Two new exhibits opened at the Getty Villa in Malibu, CA this past week. The Getty Villa located on an iconic cliff in Malibu, California, is part of the J. Paul Getty Foundation, founded by J Paul Getty, an avid supporter and admirer of Ancient Greece and the artistic creations of the Ancient Greek Civilization.
The two new exhibits, titled “Ancient Luxury and the Roman Silver Treasure from Berthouville” and “Dangerous Perfection: Funerary Vases from Southern Italy,” display items that were recovered and restored from Normandy, France and Ceglie Del Campo, Italy respectively. Although the particular exhibits are not displaying items from Ancient Greece, the J. Paul Getty Foundation has recently signed several agreements with the Greek Ministry of Culture and has been one of the few Museum organizations to return items to its birthplace in Greece and to also borrow items from Greece as part of its numerous exhibits.

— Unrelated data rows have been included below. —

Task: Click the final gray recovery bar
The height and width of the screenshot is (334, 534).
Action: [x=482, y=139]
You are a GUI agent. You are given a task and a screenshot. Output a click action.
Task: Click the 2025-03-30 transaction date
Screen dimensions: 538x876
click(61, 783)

The first exhibit, which opened in November 2014 and runs until August 2015, looks at the “Berthouville Treasure,” which was first discovered accidentally by a French farmer plowing near the village of Berthouville in 1830. The silver statuettes and vessels that he uncovered were ancient offerings to the Gallo-Roman god Mercury (Hermes in Greek). It is the first time the Treasure has been on view in its entirety outside of France and the first time ever that it’s been seen since its restoration. It also contains several gold coins and jewelry of exceptional craftsmanship. The Getty Foundation has also sponsored the publishing of a book related to this exhibit. The book discussing the story behind the Roman Silver Treasure in Berthouville was written by Kenneth Lapatin and is available for purchase directly from the Getty Museum.

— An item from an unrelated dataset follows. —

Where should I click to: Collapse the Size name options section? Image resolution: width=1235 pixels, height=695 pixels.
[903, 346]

The second exhibit, which opened in November 2014 and runs until August 2015, displays thirteen Apulian vases which reflects on how Greek myth was used to help understand death, but also highlights the debate about to what extent ancient works should be restored, as the work that the 19th century restorer Raffaele Gargiulo who worked on the vases could be characterized as “dangerous perfection.” The curator at the Getty stressed that during the 19th Century, works of art like these were restored as opposed to present-day techniques that seek to conserve them. The vases’ themes show the Greek influences on the local population in Apulia during the 4th century B.C. and are testimony to the far-reaching influence of the Greek civilization at its cultural peak.